#### ZIEL DER AUFGABE:
Schreib alle folgenden Einträge Zeile für Zeile als nummerierte Liste um und lass dabei die leeren Zeilen weg.

====== DIE EINGABE

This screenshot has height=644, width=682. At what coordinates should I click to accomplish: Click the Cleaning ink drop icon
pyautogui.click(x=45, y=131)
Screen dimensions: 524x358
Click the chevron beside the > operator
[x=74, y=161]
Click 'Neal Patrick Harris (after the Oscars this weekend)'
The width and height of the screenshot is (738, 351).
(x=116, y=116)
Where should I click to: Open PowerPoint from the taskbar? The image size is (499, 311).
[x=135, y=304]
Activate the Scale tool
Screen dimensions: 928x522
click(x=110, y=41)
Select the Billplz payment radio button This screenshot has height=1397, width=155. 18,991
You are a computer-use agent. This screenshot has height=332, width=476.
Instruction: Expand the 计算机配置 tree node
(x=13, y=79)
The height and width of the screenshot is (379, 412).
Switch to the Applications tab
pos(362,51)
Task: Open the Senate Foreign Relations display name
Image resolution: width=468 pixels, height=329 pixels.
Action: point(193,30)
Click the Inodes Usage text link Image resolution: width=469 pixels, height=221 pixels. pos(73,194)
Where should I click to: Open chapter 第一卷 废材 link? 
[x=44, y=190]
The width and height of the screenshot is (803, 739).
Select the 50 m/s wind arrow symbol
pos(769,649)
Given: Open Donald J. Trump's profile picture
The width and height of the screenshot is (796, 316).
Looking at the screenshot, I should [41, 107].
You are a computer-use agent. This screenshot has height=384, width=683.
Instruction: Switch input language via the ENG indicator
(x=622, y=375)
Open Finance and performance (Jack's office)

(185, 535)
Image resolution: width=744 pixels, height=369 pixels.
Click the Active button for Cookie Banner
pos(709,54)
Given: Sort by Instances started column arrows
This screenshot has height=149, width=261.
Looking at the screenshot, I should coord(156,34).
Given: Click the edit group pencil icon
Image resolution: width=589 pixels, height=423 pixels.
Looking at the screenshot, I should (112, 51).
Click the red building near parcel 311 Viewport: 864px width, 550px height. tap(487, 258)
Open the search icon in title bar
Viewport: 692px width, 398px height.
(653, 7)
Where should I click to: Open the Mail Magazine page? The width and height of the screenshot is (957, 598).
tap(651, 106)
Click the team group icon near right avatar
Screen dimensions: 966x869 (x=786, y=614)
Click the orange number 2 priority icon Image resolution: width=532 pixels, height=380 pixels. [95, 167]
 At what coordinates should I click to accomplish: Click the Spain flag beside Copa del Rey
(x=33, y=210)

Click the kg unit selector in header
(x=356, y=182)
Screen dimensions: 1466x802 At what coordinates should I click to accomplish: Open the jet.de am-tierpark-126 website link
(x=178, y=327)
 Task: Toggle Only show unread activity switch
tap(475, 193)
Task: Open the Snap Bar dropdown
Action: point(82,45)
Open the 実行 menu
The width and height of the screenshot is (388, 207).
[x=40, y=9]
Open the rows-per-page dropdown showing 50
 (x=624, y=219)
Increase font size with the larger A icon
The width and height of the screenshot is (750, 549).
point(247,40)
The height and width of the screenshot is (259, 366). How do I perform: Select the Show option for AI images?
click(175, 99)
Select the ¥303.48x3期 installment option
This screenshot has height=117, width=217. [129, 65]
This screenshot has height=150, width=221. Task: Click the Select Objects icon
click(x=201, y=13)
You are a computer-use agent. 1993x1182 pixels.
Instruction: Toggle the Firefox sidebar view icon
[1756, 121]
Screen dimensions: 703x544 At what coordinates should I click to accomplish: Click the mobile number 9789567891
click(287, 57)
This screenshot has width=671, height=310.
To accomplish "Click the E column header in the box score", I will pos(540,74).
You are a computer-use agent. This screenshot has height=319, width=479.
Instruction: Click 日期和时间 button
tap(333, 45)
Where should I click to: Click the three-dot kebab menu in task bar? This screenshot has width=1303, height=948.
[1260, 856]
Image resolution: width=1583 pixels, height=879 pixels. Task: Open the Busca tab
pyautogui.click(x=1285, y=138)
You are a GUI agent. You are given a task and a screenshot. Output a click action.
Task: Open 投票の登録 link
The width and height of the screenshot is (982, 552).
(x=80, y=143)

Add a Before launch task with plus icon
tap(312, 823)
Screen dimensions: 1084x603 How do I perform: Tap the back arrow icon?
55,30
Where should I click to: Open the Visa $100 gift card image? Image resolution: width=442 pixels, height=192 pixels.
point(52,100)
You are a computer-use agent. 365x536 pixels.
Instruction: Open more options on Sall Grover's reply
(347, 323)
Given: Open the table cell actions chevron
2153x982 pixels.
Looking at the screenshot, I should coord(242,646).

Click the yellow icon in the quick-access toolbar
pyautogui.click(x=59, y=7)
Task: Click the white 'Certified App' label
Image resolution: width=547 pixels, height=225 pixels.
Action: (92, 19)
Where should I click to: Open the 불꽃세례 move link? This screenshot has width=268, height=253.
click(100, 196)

============

#### ANTWORT ZUR AUFGABE:
1. This screenshot has height=644, width=682. At what coordinates should I click to accomplish: Click the Cleaning ink drop icon
2. pyautogui.click(x=45, y=131)
3. Screen dimensions: 524x358
4. Click the chevron beside the > operator
5. [x=74, y=161]
6. Click 'Neal Patrick Harris (after the Oscars this weekend)'
7. The width and height of the screenshot is (738, 351).
8. (x=116, y=116)
9. Where should I click to: Open PowerPoint from the taskbar? The image size is (499, 311).
10. [x=135, y=304]
11. Activate the Scale tool
12. Screen dimensions: 928x522
13. click(x=110, y=41)
14. Select the Billplz payment radio button This screenshot has height=1397, width=155. 18,991
15. You are a computer-use agent. This screenshot has height=332, width=476.
16. Instruction: Expand the 计算机配置 tree node
17. (x=13, y=79)
18. The height and width of the screenshot is (379, 412).
19. Switch to the Applications tab
20. pos(362,51)
21. Task: Open the Senate Foreign Relations display name
22. Image resolution: width=468 pixels, height=329 pixels.
23. Action: point(193,30)
24. Click the Inodes Usage text link Image resolution: width=469 pixels, height=221 pixels. pos(73,194)
25. Where should I click to: Open chapter 第一卷 废材 link? 
26. [x=44, y=190]
27. The width and height of the screenshot is (803, 739).
28. Select the 50 m/s wind arrow symbol
29. pos(769,649)
30. Given: Open Donald J. Trump's profile picture
31. The width and height of the screenshot is (796, 316).
32. Looking at the screenshot, I should [41, 107].
33. You are a computer-use agent. This screenshot has height=384, width=683.
34. Instruction: Switch input language via the ENG indicator
35. (x=622, y=375)
36. Open Finance and performance (Jack's office)
37. (185, 535)
38. Image resolution: width=744 pixels, height=369 pixels.
39. Click the Active button for Cookie Banner
40. pos(709,54)
41. Given: Sort by Instances started column arrows
42. This screenshot has height=149, width=261.
43. Looking at the screenshot, I should coord(156,34).
44. Given: Click the edit group pencil icon
45. Image resolution: width=589 pixels, height=423 pixels.
46. Looking at the screenshot, I should (112, 51).
47. Click the red building near parcel 311 Viewport: 864px width, 550px height. tap(487, 258)
48. Open the search icon in title bar
49. Viewport: 692px width, 398px height.
50. (653, 7)
51. Where should I click to: Open the Mail Magazine page? The width and height of the screenshot is (957, 598).
52. tap(651, 106)
53. Click the team group icon near right avatar
54. Screen dimensions: 966x869 (x=786, y=614)
55. Click the orange number 2 priority icon Image resolution: width=532 pixels, height=380 pixels. [95, 167]
56.  At what coordinates should I click to accomplish: Click the Spain flag beside Copa del Rey
57. (x=33, y=210)
58. Click the kg unit selector in header
59. (x=356, y=182)
60. Screen dimensions: 1466x802 At what coordinates should I click to accomplish: Open the jet.de am-tierpark-126 website link
61. (x=178, y=327)
62.  Task: Toggle Only show unread activity switch
63. tap(475, 193)
64. Task: Open the Snap Bar dropdown
65. Action: point(82,45)
66. Open the 実行 menu
67. The width and height of the screenshot is (388, 207).
68. [x=40, y=9]
69. Open the rows-per-page dropdown showing 50
70.  (x=624, y=219)
71. Increase font size with the larger A icon
72. The width and height of the screenshot is (750, 549).
73. point(247,40)
74. The height and width of the screenshot is (259, 366). How do I perform: Select the Show option for AI images?
75. click(175, 99)
76. Select the ¥303.48x3期 installment option
77. This screenshot has height=117, width=217. [129, 65]
78. This screenshot has height=150, width=221. Task: Click the Select Objects icon
79. click(x=201, y=13)
80. You are a computer-use agent. 1993x1182 pixels.
81. Instruction: Toggle the Firefox sidebar view icon
82. [1756, 121]
83. Screen dimensions: 703x544 At what coordinates should I click to accomplish: Click the mobile number 9789567891
84. click(287, 57)
85. This screenshot has width=671, height=310.
86. To accomplish "Click the E column header in the box score", I will pos(540,74).
87. You are a computer-use agent. This screenshot has height=319, width=479.
88. Instruction: Click 日期和时间 button
89. tap(333, 45)
90. Where should I click to: Click the three-dot kebab menu in task bar? This screenshot has width=1303, height=948.
91. [1260, 856]
92. Image resolution: width=1583 pixels, height=879 pixels. Task: Open the Busca tab
93. pyautogui.click(x=1285, y=138)
94. You are a GUI agent. You are given a task and a screenshot. Output a click action.
95. Task: Open 投票の登録 link
96. The width and height of the screenshot is (982, 552).
97. (x=80, y=143)
98. Add a Before launch task with plus icon
99. tap(312, 823)
100. Screen dimensions: 1084x603 How do I perform: Tap the back arrow icon?
101. 55,30
102. Where should I click to: Open the Visa $100 gift card image? Image resolution: width=442 pixels, height=192 pixels.
103. point(52,100)
104. You are a computer-use agent. 365x536 pixels.
105. Instruction: Open more options on Sall Grover's reply
106. (347, 323)
107. Given: Open the table cell actions chevron
108. 2153x982 pixels.
109. Looking at the screenshot, I should coord(242,646).
110. Click the yellow icon in the quick-access toolbar
111. pyautogui.click(x=59, y=7)
112. Task: Click the white 'Certified App' label
113. Image resolution: width=547 pixels, height=225 pixels.
114. Action: (92, 19)
115. Where should I click to: Open the 불꽃세례 move link? This screenshot has width=268, height=253.
116. click(100, 196)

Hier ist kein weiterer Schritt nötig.